Can banks rely on exclusion clauses in loan agreements to exclude liability in all circumstances?
ANTHONY LAWRENCE BOURKE & ANOR V CIMB BANK BHD  1 MLJ 104
- Anthony Lawrence Bourke and another (“Anthony”) had entered into a sale and purchase agreement with a developer to purchase a property (“SPA”).
- The purchase of the property was financed by CIMB Bank Bhd (“CIMB”).
- As the property was under development, the payment for the purchase of the property was to be made progressively when progressive billings are issued by the developer depending on the certificate of completion issued at each stage of progress of the development.
- Under the loan agreement, CIMB was required to make progressive payments to the developer on behalf of Anthony whenever such sums become due.
- However, CIMB failed to make the progressive payment when such sums became due after the issuance of the progress billing by the developer.
- The developer then terminated the SPA.
- Anthony then sued CIMB for damages in the High Court.
- CIMB argued that the invoice issued had exceeded the drawdown expiry date as stipulated in the loan agreement (although Anthony argued that this was waived by the conduct of CIMB) and sought to rely on Clause 12 of the loan agreement which excluded its liability “for any loss of income or profit or savings, direct or indirect, incidental, consequential, exemplary, punitive or special damages”.
- The High Court dismissed Anthony’s claim as it found that Clause 12 of the loan agreement absolved any liability or claim against CIMB.
- Anthony appealed to the Court of Appeal.
COURT OF APPEAL DECISION – APPEAL ALLOWED!
The Court of Appeal allowed the appeal and found CIMB liable based on the following rationale:
- It is clearly stipulated in the loan agreement that it is CIMB’s contractual obligation to disburse the loan by paying the invoice issued by the developer and CIMB had breached its main obligation when it failed on its undertaking to pay the invoice issued.
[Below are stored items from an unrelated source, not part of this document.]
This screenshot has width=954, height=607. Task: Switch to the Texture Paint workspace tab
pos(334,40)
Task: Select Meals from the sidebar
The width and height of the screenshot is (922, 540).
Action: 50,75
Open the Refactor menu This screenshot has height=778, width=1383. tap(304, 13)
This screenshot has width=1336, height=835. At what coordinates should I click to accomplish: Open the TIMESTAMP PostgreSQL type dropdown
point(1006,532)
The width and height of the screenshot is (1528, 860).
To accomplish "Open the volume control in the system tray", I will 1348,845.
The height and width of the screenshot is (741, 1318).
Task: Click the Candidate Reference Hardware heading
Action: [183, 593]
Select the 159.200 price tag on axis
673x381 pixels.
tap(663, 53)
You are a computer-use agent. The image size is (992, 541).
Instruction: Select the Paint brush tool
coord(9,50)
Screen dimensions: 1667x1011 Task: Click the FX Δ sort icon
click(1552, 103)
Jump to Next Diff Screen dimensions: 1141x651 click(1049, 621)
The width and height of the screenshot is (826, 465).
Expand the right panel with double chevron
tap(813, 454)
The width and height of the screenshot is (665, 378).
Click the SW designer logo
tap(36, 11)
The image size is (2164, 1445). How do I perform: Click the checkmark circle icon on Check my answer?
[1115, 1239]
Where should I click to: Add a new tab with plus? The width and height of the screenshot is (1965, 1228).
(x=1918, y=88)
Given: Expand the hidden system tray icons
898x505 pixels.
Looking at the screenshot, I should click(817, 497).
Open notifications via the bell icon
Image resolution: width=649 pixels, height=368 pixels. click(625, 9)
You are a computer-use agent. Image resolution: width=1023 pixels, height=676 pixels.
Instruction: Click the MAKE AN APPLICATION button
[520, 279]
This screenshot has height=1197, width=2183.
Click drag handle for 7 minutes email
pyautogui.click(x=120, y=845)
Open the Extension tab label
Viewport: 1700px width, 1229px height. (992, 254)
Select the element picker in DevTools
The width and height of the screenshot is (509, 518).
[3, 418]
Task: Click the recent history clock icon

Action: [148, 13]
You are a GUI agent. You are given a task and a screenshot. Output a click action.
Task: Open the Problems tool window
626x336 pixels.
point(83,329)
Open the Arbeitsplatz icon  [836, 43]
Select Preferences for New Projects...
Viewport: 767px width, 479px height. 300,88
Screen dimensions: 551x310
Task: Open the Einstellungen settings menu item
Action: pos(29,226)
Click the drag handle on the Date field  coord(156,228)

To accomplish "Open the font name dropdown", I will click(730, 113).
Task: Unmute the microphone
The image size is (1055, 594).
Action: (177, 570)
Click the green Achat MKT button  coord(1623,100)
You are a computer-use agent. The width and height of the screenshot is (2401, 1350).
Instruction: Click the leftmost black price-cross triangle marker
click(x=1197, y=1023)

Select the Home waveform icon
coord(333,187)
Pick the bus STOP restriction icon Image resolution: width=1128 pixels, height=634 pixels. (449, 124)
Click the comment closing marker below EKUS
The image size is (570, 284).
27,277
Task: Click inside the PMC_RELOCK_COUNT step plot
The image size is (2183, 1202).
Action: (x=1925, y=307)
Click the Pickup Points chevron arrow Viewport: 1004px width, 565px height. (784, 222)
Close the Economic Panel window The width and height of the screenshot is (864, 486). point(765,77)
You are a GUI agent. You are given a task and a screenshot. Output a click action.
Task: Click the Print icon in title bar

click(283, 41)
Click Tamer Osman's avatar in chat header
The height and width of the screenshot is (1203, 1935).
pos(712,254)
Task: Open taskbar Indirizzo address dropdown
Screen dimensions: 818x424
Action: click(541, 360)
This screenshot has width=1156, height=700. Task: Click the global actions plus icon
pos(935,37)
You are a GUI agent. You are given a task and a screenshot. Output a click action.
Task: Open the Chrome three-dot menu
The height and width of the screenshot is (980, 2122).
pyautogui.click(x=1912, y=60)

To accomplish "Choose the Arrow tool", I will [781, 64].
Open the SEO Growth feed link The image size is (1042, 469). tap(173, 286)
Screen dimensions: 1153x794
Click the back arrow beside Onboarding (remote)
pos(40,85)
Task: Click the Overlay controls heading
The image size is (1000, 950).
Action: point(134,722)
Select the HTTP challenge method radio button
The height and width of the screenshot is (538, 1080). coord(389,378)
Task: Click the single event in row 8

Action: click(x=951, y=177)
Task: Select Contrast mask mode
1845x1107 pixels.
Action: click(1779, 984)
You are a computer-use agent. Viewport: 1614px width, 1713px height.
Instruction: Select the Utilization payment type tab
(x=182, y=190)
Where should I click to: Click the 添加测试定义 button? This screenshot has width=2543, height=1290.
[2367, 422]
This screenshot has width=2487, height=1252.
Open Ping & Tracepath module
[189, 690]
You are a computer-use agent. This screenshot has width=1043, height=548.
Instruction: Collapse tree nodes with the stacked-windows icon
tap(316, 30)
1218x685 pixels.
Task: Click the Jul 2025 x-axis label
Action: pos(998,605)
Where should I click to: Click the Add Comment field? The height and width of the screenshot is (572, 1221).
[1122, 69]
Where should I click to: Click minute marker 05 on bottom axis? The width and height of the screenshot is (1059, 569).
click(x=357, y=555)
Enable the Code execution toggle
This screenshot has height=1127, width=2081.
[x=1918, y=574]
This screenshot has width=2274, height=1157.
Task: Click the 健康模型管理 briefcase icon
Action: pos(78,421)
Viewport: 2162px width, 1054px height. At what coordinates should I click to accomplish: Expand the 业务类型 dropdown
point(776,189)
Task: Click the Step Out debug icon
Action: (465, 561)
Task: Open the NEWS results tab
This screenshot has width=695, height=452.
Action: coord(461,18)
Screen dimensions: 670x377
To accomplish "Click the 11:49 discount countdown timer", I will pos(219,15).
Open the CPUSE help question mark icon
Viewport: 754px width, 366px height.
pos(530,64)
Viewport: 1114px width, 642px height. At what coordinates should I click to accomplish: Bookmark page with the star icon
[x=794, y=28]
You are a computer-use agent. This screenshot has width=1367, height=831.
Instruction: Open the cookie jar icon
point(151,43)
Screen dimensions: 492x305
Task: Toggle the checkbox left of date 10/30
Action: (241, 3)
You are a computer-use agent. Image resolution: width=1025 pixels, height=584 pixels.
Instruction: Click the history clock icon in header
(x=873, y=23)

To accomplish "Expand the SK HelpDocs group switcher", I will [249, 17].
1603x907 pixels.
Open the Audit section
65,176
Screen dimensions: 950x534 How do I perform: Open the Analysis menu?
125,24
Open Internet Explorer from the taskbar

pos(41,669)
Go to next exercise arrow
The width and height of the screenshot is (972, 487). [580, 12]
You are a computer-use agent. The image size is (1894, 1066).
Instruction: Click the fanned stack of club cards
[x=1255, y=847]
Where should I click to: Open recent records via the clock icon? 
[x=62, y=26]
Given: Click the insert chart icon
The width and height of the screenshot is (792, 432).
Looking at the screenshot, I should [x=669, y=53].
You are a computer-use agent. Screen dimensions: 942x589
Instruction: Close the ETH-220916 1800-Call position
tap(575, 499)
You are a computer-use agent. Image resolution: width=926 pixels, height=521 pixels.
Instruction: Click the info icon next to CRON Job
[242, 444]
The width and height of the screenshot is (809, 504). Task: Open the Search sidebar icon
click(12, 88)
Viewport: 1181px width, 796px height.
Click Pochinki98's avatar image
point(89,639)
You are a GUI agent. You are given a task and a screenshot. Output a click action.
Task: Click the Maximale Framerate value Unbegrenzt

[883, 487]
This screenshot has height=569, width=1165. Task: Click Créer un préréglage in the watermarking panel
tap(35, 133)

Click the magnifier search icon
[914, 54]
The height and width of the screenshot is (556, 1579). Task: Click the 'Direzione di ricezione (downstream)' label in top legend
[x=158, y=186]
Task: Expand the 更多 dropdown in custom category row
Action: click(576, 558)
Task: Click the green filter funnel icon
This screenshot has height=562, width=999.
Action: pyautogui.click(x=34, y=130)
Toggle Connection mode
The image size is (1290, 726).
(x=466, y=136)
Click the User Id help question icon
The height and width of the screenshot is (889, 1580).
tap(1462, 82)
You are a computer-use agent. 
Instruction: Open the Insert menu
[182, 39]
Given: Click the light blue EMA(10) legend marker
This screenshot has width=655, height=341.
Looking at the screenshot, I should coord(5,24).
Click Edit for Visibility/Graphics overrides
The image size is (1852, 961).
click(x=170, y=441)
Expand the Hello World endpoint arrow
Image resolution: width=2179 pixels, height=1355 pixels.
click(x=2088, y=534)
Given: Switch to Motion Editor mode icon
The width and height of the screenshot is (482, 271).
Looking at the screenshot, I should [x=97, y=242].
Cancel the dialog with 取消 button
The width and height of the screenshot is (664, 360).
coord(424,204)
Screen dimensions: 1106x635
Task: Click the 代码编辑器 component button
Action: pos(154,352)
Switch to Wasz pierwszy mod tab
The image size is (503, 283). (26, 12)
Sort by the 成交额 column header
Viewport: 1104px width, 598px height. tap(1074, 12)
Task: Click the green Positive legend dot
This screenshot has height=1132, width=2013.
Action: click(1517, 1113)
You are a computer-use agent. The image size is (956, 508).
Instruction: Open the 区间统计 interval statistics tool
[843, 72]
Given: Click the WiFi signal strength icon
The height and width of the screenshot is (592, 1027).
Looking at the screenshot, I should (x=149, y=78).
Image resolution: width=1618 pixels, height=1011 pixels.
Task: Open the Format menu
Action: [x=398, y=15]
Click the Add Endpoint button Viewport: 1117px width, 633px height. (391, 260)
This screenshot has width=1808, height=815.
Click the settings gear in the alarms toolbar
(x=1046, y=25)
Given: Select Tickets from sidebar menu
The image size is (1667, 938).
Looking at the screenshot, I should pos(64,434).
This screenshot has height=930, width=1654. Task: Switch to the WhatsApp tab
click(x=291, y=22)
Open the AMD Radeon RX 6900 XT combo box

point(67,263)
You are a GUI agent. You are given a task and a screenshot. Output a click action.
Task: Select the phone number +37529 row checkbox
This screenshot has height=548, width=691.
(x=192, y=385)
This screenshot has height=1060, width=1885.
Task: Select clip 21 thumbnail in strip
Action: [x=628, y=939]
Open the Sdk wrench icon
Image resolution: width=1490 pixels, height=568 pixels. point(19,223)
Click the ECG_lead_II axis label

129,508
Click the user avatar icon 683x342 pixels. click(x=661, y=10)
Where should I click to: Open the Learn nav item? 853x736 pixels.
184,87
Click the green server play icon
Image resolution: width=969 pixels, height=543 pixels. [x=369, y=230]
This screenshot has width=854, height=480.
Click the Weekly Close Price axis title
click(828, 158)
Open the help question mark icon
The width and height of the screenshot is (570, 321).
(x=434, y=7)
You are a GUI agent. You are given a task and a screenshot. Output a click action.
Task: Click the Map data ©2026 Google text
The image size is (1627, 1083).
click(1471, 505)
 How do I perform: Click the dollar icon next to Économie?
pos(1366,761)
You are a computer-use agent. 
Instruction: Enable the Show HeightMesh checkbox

- Clause 12 of the loan agreement which sought to exclude CIMB’s liability was void under section 29 of the Contracts Act 1950 as it was a clause that absolutely restrained legal proceedings. Section 29 provides: “Every agreement, by which any party thereto is restricted absolutely from enforcing his rights under or in respect of any contract, by the usual legal proceedings in the ordinary tribunals, or which limits the time within which he may thus enforce his rights, is void to that extent.”